What you have to do>
Output, with no changes, the stretch of lines from the one containing "You are a computer-use agent. The image size is (1568, 613)." through the one containing "point(180,297)", including both of those lines.

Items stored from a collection
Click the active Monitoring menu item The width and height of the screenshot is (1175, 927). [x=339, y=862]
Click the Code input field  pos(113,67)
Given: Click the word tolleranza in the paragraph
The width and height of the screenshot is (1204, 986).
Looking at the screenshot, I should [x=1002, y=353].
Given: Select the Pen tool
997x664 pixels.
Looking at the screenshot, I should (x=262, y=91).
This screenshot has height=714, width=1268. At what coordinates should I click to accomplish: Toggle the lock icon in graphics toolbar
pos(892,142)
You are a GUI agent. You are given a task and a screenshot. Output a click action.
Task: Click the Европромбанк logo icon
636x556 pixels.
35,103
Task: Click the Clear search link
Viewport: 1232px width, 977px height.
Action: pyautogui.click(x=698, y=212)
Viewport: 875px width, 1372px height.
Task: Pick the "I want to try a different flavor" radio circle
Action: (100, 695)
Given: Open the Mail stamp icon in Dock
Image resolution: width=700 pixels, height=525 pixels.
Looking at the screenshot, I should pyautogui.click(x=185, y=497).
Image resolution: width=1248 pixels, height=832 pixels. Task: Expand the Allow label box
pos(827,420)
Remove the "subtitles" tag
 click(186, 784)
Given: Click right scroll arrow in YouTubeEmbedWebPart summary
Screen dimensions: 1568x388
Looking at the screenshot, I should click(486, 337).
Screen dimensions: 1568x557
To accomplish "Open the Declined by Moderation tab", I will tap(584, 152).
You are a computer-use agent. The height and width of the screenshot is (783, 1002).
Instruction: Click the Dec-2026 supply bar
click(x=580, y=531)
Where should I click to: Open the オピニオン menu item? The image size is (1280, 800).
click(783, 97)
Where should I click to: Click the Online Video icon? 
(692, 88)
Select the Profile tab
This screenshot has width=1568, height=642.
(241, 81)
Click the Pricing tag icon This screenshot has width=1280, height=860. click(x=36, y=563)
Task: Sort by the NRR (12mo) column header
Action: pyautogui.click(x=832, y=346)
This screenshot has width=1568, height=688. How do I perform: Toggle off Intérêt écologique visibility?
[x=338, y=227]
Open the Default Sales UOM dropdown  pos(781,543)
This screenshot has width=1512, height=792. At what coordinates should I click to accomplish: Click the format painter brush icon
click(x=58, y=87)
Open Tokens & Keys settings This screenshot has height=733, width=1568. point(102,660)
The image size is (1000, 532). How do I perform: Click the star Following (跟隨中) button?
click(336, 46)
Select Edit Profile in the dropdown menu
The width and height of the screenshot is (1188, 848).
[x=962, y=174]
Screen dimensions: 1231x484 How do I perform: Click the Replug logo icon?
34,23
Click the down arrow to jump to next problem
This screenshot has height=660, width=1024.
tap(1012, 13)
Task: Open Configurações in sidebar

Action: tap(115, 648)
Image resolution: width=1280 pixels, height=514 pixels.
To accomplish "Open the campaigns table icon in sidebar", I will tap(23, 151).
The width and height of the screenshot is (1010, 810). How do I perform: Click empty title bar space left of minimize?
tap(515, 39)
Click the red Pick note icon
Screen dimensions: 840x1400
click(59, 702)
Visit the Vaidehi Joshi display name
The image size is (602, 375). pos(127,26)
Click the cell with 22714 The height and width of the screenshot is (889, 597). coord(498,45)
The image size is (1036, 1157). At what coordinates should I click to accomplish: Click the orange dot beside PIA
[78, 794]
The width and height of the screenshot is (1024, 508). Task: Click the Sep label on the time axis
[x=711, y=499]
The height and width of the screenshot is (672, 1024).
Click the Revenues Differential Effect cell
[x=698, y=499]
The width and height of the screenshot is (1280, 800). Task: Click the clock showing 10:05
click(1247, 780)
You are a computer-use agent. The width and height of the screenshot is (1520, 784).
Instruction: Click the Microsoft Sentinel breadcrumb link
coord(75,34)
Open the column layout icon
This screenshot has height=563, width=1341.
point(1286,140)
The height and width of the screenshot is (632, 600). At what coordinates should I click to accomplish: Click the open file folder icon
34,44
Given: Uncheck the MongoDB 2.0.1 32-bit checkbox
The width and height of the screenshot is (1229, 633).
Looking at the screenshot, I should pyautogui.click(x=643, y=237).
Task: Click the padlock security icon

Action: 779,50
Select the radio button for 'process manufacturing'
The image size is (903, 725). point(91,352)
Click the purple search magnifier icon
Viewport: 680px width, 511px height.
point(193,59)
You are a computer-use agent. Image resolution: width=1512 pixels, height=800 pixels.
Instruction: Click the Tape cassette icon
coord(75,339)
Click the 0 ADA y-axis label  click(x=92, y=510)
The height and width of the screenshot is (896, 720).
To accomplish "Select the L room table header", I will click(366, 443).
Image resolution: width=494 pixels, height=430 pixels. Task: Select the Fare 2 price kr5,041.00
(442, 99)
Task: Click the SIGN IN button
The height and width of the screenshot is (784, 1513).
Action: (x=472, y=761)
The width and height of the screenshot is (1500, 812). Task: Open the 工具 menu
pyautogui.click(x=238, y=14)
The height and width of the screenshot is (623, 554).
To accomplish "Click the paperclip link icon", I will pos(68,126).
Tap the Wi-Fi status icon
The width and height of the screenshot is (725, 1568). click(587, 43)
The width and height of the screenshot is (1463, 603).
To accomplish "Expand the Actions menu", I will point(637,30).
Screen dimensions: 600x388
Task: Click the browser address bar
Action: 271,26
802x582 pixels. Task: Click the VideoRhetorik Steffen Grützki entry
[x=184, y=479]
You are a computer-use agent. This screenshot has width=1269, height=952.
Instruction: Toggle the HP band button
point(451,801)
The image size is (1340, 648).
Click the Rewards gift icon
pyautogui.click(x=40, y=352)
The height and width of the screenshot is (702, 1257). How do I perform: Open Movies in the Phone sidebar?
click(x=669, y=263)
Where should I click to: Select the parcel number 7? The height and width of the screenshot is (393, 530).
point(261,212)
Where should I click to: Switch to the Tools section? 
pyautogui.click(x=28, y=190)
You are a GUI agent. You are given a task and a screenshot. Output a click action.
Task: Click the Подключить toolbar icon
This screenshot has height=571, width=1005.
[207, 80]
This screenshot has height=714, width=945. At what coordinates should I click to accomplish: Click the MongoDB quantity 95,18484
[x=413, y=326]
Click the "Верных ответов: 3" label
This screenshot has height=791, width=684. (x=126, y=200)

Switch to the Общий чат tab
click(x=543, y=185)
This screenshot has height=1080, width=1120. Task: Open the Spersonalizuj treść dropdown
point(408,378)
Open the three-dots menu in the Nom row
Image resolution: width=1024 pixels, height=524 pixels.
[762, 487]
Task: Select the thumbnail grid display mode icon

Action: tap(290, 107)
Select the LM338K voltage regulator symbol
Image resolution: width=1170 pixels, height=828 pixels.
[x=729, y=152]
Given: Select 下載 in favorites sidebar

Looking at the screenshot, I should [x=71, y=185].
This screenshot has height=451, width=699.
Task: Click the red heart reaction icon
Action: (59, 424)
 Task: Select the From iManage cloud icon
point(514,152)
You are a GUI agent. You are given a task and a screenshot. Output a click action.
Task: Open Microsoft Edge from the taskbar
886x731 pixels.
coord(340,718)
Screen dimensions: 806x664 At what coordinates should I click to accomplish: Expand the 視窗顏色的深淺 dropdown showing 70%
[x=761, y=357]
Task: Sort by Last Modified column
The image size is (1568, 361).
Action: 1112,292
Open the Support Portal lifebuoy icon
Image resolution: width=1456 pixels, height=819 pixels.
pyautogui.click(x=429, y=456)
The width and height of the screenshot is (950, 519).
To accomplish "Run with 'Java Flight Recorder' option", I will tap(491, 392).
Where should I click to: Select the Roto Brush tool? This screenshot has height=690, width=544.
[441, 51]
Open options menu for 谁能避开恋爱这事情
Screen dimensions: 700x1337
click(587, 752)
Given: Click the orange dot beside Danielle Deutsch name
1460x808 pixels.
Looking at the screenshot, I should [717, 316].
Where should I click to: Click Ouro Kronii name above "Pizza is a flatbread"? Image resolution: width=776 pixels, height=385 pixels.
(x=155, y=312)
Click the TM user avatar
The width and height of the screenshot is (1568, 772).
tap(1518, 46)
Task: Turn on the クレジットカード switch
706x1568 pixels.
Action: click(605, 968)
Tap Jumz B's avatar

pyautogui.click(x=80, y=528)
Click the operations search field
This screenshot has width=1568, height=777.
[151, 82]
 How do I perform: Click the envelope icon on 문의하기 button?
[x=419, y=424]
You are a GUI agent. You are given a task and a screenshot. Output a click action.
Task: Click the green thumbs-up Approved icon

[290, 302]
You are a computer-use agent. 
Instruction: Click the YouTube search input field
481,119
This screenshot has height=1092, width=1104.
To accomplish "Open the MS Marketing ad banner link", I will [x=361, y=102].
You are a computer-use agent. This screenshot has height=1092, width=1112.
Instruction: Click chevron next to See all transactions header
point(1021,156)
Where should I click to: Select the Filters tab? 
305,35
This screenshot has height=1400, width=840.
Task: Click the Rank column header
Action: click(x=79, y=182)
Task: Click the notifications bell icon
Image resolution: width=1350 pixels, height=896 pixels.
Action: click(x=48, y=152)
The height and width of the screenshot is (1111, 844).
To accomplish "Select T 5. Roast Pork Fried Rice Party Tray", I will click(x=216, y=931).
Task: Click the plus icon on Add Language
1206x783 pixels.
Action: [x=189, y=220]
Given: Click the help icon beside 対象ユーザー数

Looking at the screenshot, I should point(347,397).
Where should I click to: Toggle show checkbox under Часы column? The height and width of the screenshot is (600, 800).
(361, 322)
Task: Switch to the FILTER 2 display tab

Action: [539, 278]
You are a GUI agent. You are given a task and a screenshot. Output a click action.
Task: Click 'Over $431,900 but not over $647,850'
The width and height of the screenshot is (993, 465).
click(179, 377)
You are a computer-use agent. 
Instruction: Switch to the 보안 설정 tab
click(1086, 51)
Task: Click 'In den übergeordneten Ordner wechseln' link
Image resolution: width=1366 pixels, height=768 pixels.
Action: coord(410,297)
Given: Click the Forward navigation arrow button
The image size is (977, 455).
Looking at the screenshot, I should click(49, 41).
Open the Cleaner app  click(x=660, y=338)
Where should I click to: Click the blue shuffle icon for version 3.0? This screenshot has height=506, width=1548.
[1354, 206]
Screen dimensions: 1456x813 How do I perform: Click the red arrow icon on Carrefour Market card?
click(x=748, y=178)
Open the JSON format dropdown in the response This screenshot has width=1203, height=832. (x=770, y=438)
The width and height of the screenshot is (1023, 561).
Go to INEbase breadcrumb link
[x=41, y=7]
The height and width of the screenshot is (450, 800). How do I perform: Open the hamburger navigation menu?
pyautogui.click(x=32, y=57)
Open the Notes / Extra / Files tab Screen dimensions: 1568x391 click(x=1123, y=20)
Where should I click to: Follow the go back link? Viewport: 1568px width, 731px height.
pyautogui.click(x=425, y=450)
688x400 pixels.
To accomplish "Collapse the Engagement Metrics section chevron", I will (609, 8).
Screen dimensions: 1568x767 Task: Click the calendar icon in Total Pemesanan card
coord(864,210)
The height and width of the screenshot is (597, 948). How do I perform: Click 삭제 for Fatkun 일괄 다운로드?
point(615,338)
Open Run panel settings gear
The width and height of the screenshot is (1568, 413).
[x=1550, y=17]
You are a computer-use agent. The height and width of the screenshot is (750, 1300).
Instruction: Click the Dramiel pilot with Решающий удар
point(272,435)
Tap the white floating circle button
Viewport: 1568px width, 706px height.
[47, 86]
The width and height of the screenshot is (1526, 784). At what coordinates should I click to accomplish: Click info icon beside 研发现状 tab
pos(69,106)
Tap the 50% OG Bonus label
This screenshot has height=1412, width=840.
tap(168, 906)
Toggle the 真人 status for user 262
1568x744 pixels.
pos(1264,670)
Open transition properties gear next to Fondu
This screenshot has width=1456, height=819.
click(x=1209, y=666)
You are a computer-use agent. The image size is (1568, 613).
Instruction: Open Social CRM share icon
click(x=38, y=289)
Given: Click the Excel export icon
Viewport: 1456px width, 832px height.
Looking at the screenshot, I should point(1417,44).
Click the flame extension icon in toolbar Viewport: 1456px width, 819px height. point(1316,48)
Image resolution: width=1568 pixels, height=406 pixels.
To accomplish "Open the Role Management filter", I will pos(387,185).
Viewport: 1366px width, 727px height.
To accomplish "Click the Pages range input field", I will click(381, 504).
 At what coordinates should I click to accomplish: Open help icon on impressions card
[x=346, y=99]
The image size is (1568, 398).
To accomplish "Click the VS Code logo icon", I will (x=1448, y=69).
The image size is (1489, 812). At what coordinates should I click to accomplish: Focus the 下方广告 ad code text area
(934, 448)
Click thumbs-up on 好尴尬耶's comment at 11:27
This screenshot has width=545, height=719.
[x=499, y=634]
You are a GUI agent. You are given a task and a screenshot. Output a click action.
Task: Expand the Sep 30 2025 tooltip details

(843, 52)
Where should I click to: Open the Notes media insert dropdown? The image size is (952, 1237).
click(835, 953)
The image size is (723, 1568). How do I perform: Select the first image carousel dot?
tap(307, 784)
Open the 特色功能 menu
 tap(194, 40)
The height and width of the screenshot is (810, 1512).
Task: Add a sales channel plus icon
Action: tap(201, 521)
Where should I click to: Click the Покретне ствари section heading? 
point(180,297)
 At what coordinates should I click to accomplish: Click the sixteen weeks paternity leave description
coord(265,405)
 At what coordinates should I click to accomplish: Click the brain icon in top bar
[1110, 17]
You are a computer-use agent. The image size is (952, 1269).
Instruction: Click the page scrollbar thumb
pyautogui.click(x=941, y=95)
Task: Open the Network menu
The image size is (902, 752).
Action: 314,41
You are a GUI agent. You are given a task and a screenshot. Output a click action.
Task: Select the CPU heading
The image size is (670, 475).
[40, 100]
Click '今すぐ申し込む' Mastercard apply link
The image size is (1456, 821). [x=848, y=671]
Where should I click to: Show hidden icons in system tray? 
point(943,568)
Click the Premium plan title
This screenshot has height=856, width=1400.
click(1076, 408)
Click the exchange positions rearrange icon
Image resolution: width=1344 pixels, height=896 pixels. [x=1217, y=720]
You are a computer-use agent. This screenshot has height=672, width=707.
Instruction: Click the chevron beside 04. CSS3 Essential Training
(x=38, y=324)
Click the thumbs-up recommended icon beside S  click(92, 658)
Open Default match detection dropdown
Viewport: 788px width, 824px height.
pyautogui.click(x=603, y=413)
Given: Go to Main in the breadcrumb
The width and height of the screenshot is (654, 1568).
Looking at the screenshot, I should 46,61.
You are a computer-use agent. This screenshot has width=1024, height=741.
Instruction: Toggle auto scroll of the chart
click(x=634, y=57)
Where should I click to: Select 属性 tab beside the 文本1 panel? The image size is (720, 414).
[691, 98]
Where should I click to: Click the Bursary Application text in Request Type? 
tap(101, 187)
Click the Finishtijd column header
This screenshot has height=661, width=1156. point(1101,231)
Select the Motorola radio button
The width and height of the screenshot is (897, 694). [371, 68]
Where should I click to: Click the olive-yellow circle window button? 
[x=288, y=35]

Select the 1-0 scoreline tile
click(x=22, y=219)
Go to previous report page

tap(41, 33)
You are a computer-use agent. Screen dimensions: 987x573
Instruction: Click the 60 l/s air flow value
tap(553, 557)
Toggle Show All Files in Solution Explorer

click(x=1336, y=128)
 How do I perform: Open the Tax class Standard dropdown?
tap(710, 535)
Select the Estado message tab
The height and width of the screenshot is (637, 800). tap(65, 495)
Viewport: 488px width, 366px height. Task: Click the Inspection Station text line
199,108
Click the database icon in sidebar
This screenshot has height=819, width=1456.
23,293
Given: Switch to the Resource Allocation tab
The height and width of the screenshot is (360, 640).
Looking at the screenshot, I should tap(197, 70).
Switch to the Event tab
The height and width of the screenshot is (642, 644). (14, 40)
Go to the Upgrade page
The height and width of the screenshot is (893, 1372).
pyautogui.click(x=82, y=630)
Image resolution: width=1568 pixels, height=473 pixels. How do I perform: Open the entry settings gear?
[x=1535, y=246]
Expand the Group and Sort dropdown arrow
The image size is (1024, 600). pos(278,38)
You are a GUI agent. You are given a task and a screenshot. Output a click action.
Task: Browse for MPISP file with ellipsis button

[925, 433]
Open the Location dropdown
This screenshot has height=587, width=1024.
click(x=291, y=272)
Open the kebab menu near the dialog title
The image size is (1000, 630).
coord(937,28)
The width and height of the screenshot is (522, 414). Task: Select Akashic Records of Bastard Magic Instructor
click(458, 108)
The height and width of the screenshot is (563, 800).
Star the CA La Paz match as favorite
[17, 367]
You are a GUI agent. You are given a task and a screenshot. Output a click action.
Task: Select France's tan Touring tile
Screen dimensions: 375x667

Result below>
You are a computer-use agent. The image size is (1568, 613).
Instruction: Open Social CRM share icon
click(x=38, y=289)
Given: Click the Excel export icon
Viewport: 1456px width, 832px height.
Looking at the screenshot, I should point(1417,44).
Click the flame extension icon in toolbar Viewport: 1456px width, 819px height. point(1316,48)
Image resolution: width=1568 pixels, height=406 pixels.
To accomplish "Open the Role Management filter", I will pos(387,185).
Viewport: 1366px width, 727px height.
To accomplish "Click the Pages range input field", I will click(381, 504).
 At what coordinates should I click to accomplish: Open help icon on impressions card
[x=346, y=99]
The image size is (1568, 398).
To accomplish "Click the VS Code logo icon", I will (x=1448, y=69).
The image size is (1489, 812). At what coordinates should I click to accomplish: Focus the 下方广告 ad code text area
(934, 448)
Click thumbs-up on 好尴尬耶's comment at 11:27
This screenshot has width=545, height=719.
[x=499, y=634]
You are a GUI agent. You are given a task and a screenshot. Output a click action.
Task: Expand the Sep 30 2025 tooltip details

(843, 52)
Where should I click to: Open the Notes media insert dropdown? The image size is (952, 1237).
click(835, 953)
The image size is (723, 1568). How do I perform: Select the first image carousel dot?
tap(307, 784)
Open the 特色功能 menu
 tap(194, 40)
The height and width of the screenshot is (810, 1512).
Task: Add a sales channel plus icon
Action: tap(201, 521)
Where should I click to: Click the Покретне ствари section heading? 
point(180,297)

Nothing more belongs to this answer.